● **EXERCISE TASKS**:
(1) Output the part of the Warhol case transcript from "Jack Derwin:  All" to "the Onion briefs?", word for word.
(2) Does each statement below agree with the Warhol case transcript? Answer (a), (b) and (c) with yes or no, and quote the words that decide each one. (a) The Second Circuit concurrence said the court was addressing use in museums. (b) The government's brief said the use by Condé Nast is not a fair use. (c) The audience is told to submit through the Q&A button at the bottom left.

[Start of EXTRACT PROVIDED]

Zvi Rosen:  Yeah. So that’s a question that has really been important, and I will say Goldsmith, in particular, has been very careful to say, “We aren’t talking about that.” And Warhol is saying, “Oh, yes, you are, and look at your complaint.” And whether or not -- I don’t want to say who’s right or wrong there, but you have a specific concurrence of the Second Circuit, which I believe Judge Jacobs saying, “Just so you know, we’re just talking about the license to Condé Nast. We are not talking about use in museums.” The government also weighed in with their brief to say, “We believe that the use by Condé Nast is not a fair use, but we are not -- but we think that the use by museums and creation of the Prince Series, generally, may well be different.”


      Now, if a derivative work is lawfully made under copyright law, then it’d be publicly distributed under Section 109 in the copyright law. And so, if a student creation of a Prince Series was a fair use, and frankly, you assuming the Court—and I think they probably will—works the standard that differentiates between the licensing and the creation of the physical artworks, is not going to be that great. If the Court gives a mish mash or a very broad opinion, they absolutely could be substantial because if these works are not lawfully made under copyright law, you are violating the exclusive right of public display by displaying them. So, yes, I do think the Court is going to try to clarify that.


Jack Derwin:  All right. We have one more question in the queue for now. I’ll note one more time for our audience, you could submit using the Q&A button at the bottom right. So this last question is, “Any thoughts on why the Court rejected the Onion briefs?


Zvi Rosen:  I don’t think that was in this case. And I actually hadn’t heard they rejected it. I read that brief. It’s hilarious—really fun. But they did something like, in their -- I think it was the amicus brief, right? And they stated, “In trust of a parties and various statements and interests of the parties,” were parody. Like the Onion is a world-leading news publication with 4.3 billion subscribers. If the Court bounced it, it probably bounced it because even though it was obviously a parody—and I doubt they would sanction them—I guess the Court decided that -- save your fun for, and don’t put it in your briefs. That’s my guess. It’s a shame, honestly. Oh, if the [inaudible 31:55] rightly decided. I’m sorry. I’m sorry, Jack.

[End of EXTRACT PROVIDED]
[Start of INFORMATION PROVIDED]

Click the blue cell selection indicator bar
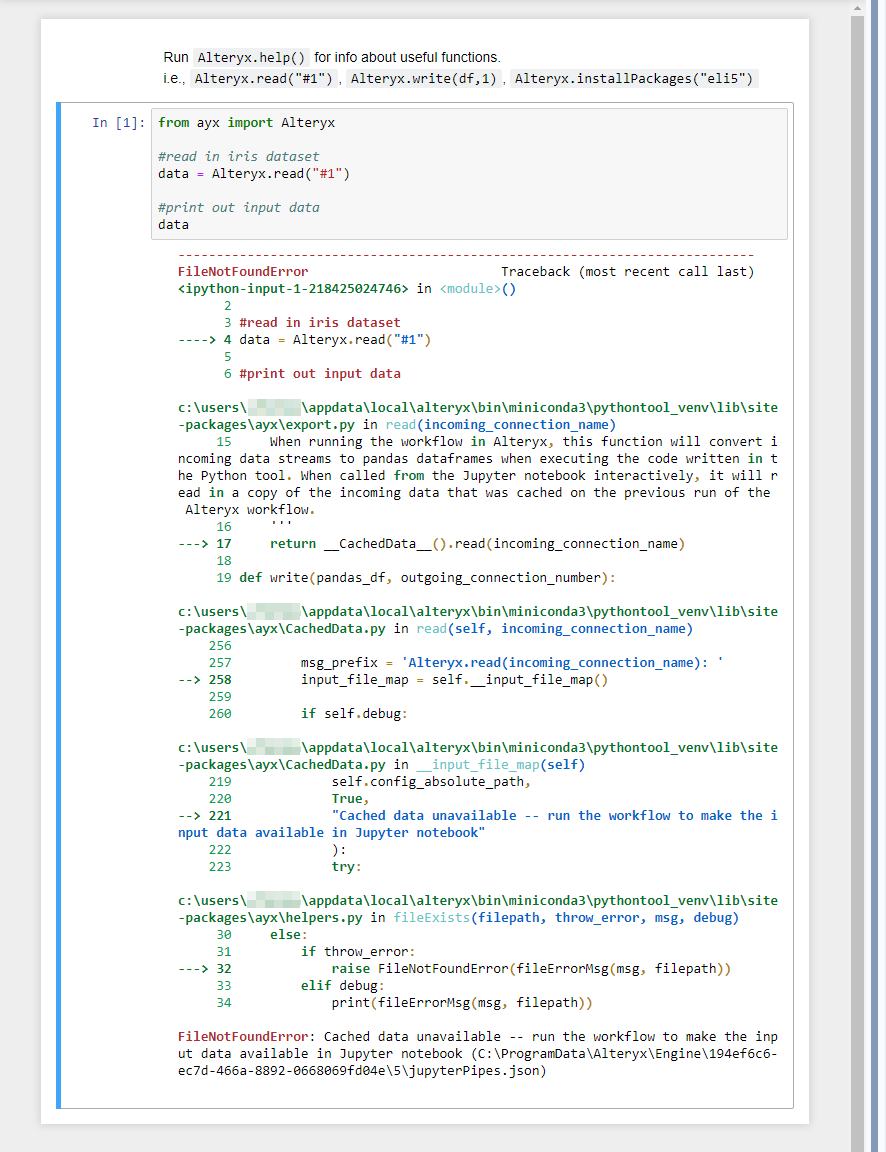 59,600
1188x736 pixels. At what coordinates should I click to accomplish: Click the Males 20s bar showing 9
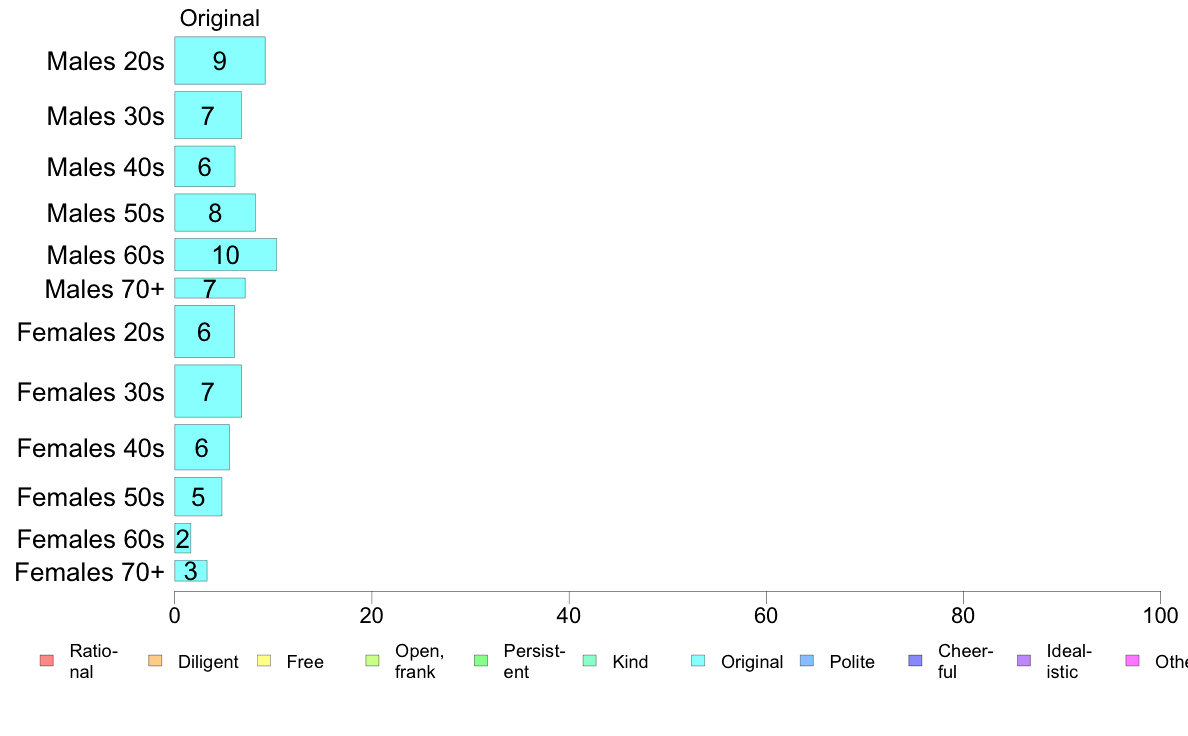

[End of INFORMATION PROVIDED]

● **RESPONSES PER TASK**:
(1)
Jack Derwin:  All right. We have one more question in the queue for now. I’ll note one more time for our audience, you could submit using the Q&A button at the bottom right. So this last question is, “Any thoughts on why the Court rejected the Onion briefs?

(2)
(a) No: "We are not talking about use in museums."
(b) Yes: "We believe that the use by Condé Nast is not a fair use"
(c) No: "you could submit using the Q&A button at the bottom right"